▶ [Listed records]:
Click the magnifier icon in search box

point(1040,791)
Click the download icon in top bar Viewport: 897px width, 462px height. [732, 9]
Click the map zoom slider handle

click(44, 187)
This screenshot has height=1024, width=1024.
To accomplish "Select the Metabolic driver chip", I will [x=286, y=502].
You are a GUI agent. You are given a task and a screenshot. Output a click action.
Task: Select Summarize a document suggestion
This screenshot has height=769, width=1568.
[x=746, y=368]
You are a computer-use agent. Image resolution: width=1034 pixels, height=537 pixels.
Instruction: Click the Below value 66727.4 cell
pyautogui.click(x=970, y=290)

▶ [How to complete this task]:
Starting with the first line above and ending with the line that holds "You are a computer-use", restate each line word for word and add nothing else.

▶ [Solution for this task]:
Click the magnifier icon in search box

point(1040,791)
Click the download icon in top bar Viewport: 897px width, 462px height. [732, 9]
Click the map zoom slider handle

click(44, 187)
This screenshot has height=1024, width=1024.
To accomplish "Select the Metabolic driver chip", I will [x=286, y=502].
You are a GUI agent. You are given a task and a screenshot. Output a click action.
Task: Select Summarize a document suggestion
This screenshot has height=769, width=1568.
[x=746, y=368]
You are a computer-use agent. Image resolution: width=1034 pixels, height=537 pixels.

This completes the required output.